Ubisoft shares are higher Tuesday, following news the French video game developer is partnering with Google to test a video game streaming service. Google is teaming up with Ubisoft to test ‘Project Stream’ with the latest Assassin’s Creed release.
By 1035 BST, Ubisoft shares were 1.86% higher at €98.42. The stock has been broadly steady in recent weeks. Google shares, meanwhile, ended the US Monday session 0.12% in the green at $1,208.53.
Ubisoft, Google streaming test
Google announced late Monday, the plan to test its ‘Project Stream’ service by allowing a limited number of users to play the soon-to-be-released Assassins Creed Odyssey on a live stream. Users can apply for places to pay the game for free during the test phase, which will begin October 5th.
“Streaming media has transformed the way we consume music and video, making it easy to instantly access your favourite content,” said Google Product Manager, Catherine Hsiao. “It’s a technically complex process that has come a long way in a few short years, but the next technical frontier for streaming will be much more demanding than video.”
“We’ve been working on Project Stream, a technical test to solve some of the biggest challenges of streaming.

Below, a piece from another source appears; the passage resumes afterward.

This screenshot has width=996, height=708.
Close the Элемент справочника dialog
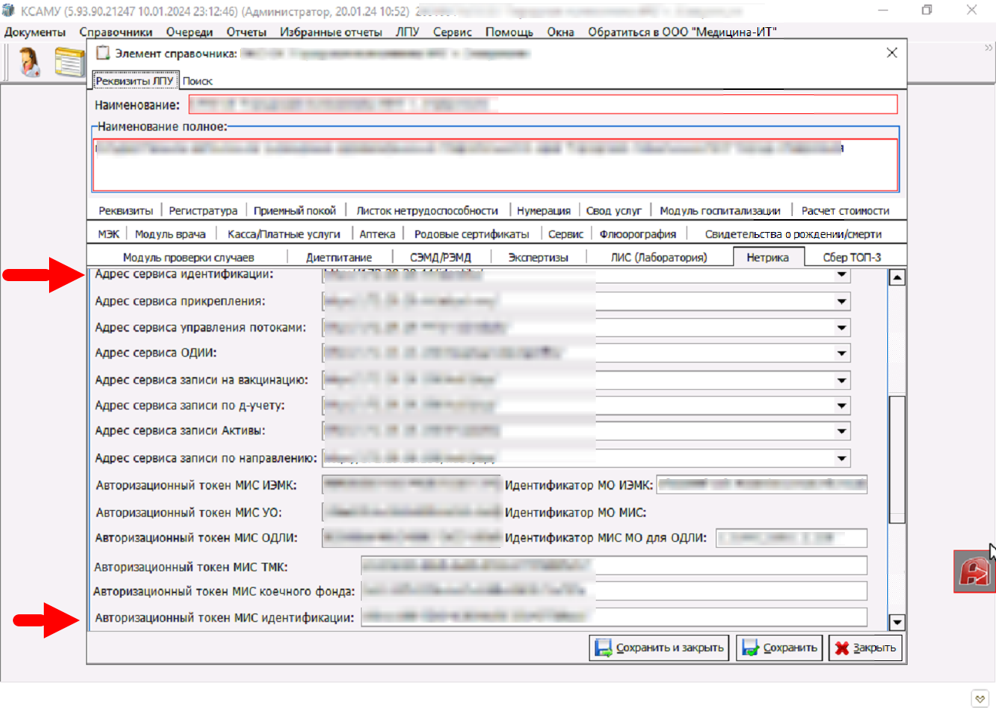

For this test, we’re going to push the limits with one of the most demanding applications for streaming—a blockbuster video game,” Hsiao added.
Streaming holds huge potential
While live streaming content and graphic rich tech, such as video games created by Ubisoft, is a key technological step for Google, Ubisoft is equally excited about the live streaming of its latest video game release.
“Our teams in Quebec City and our studios around the world that contributed to Assassin's Creed Odyssey are thrilled to be a part of this opportunity to advance Google's research into streaming technology,” Ubisoft said in a blog post.
“Streaming holds tremendous potential. Google's Project Stream, the Ubisoft Platform Infrastructure, and the efforts of other companies will help unlock that potential and break down barriers that once prevented many from playing and enjoying our games,” Ubisoft added.